The Technoavia SM92 Finist is a utility aircraft with a STOL capability, designed by the Russian company Technoavia. The maiden flight was on 28 December 1993. It is built by the Smolensk Aviation Plant.

Variants 

 SM92 Finist
Basic version, powered by 270 kW (360 hp) Vedeneyev M14P radial engine.
 SM92P Finist
Armed version for Border guard duties.  Two fixed forward firing PK machine guns and one inside cabin firing through open cabin doors and two rocket launchers.
 SM-92T Turbo Finist
Version powered by Walter M601 turboprop engine.
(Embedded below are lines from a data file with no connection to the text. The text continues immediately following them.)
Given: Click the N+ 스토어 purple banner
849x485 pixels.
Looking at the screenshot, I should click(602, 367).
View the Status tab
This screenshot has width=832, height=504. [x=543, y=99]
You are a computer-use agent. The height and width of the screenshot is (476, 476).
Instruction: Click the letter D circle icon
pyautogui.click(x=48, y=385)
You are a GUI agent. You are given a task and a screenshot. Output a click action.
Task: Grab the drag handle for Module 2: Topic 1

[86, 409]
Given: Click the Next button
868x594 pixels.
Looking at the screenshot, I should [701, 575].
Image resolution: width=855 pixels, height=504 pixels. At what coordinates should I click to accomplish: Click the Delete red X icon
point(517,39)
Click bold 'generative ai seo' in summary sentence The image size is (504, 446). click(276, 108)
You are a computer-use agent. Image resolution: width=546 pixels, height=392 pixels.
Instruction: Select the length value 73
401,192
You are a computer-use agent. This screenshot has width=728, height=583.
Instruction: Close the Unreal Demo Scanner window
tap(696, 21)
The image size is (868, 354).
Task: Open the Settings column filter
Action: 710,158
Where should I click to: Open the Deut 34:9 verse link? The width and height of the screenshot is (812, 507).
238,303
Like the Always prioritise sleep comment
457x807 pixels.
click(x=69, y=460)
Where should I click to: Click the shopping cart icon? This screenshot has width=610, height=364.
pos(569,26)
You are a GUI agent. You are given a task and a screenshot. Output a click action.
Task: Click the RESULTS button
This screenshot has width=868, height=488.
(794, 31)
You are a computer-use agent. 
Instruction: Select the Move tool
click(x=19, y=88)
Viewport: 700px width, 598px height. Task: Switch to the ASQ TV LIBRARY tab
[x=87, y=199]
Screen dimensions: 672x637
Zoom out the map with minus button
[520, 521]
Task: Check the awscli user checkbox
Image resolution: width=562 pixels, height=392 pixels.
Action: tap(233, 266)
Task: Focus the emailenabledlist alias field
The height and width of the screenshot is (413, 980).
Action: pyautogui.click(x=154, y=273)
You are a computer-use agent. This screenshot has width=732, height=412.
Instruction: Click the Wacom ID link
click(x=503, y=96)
One prototype converted. 
 SMG-92 Turbine Finist
Walter M601 powered version built in Slovakia by Aerotech Slovakia for use in skydiving. At least six converted.
 Zlin Z400
Version powered by Orenda OE600 V-8 engine, planned to be built by Moravan Otrokovice in the Czech Republic. One built.
 Orbis Avia SM-92T
 SM-92T built by Czech aircraft manufacturer Orbis Avia. One built 2015, fitted with  GE H75 turboprop in 2017.

Operators

Russian Border Guards

Specifications (SM92)

References

 Hopkins, Harry. "Flight Test:Russian Workhorse". Flight International, 3–9 August 1994. pp. 32–34.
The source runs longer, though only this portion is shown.